My New Plant-Based Diet

I’ve never liked the idea that animals need to die just so that I can fill my stomach. I’m glad that I didn’t live during pioneer times because I’d probably starve to death before I could force myself to kill a chicken. Friends scoff “If you’re hungry enough, you’d find out very quickly that you could”. Fortunately I’ve never been that hungry but I still don’t believe that I could do it. I have a twinge of conscience, when eating anything (such as a drumstick) that obviously came from a living creature. Lately I seem to have been bombarded with articles hyping the health benefits of meatless dieting; simultaneously I’ve read other articles that outline, in excruciating detail, some of the barbaric and tortuous ways that animals are slaughtered in this country. I became aware that my beliefs were coming to a head, and were reinforcing my opinions about both the benefits of a meatless diet, and my abhorrence of how and why animals are killed for food. I realized that maybe it was time to put my mouth where my meat wasn’t!

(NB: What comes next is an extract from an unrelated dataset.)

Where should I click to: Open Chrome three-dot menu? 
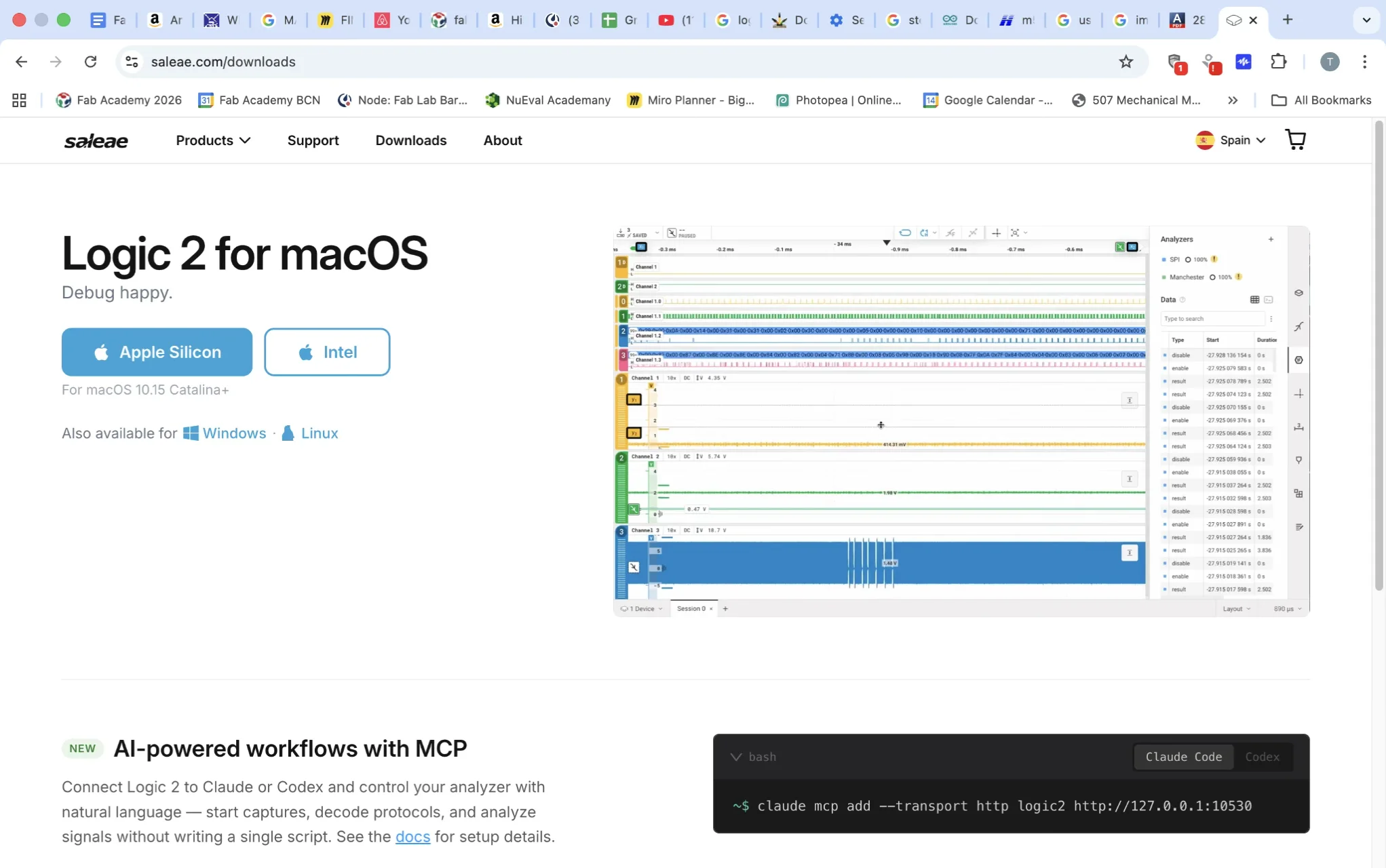1364,62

Many recipes exist that don’t include meat; I needed to figure out which ones worked for me. I’m just starting on this journey so I’m taking baby steps; I’m not trying to follow a meatless diet 100% of the time. My reading brought me to the inescapable conclusion that red meat does nothing good for me and is a major contributor to heart disease. So, red meat is out the door. White meats such as chicken and pork are not considered to be quite as bad as red meat but I’m trying to eliminate them from my diet as well. However, I can eat fish, seafood and dairy. Shrimp is one of my favorite foods; I could happily have it on my table 3 times a week. Salmon is my fish of choice and due to its nutritional value of omega 3 fatty acids, antioxidants, and protein, is recommended to be eaten a minimum of two times a week. Both those dishes partner well with asparagus, sweet potatoes, and green salads. White wine is supposed to pair well with fish but red wine has lots of antioxidants! It’s not written in stone, have the wine you most enjoy! Lucky for me that 2 of my favorite dishes are good for me! Between the shrimp and salmon I’ve already planned at least 5 meals for the week. What could I make for the remaining 2 days? What about tofu? I’d heard about it but had never been tempted to try it. My first venture into that arena was to cook a meatless chili made with tofu. The tofu didn’t brown which gave the chili an odd appearance but I have to admit that it was really tasty! My next adventure was to buy prepared veggie burgers. Another food I’d heard about but had never had a reason to try until now. Surprise, surprise, I actually liked it! That gave me my 7th meal to add to the weekly menu!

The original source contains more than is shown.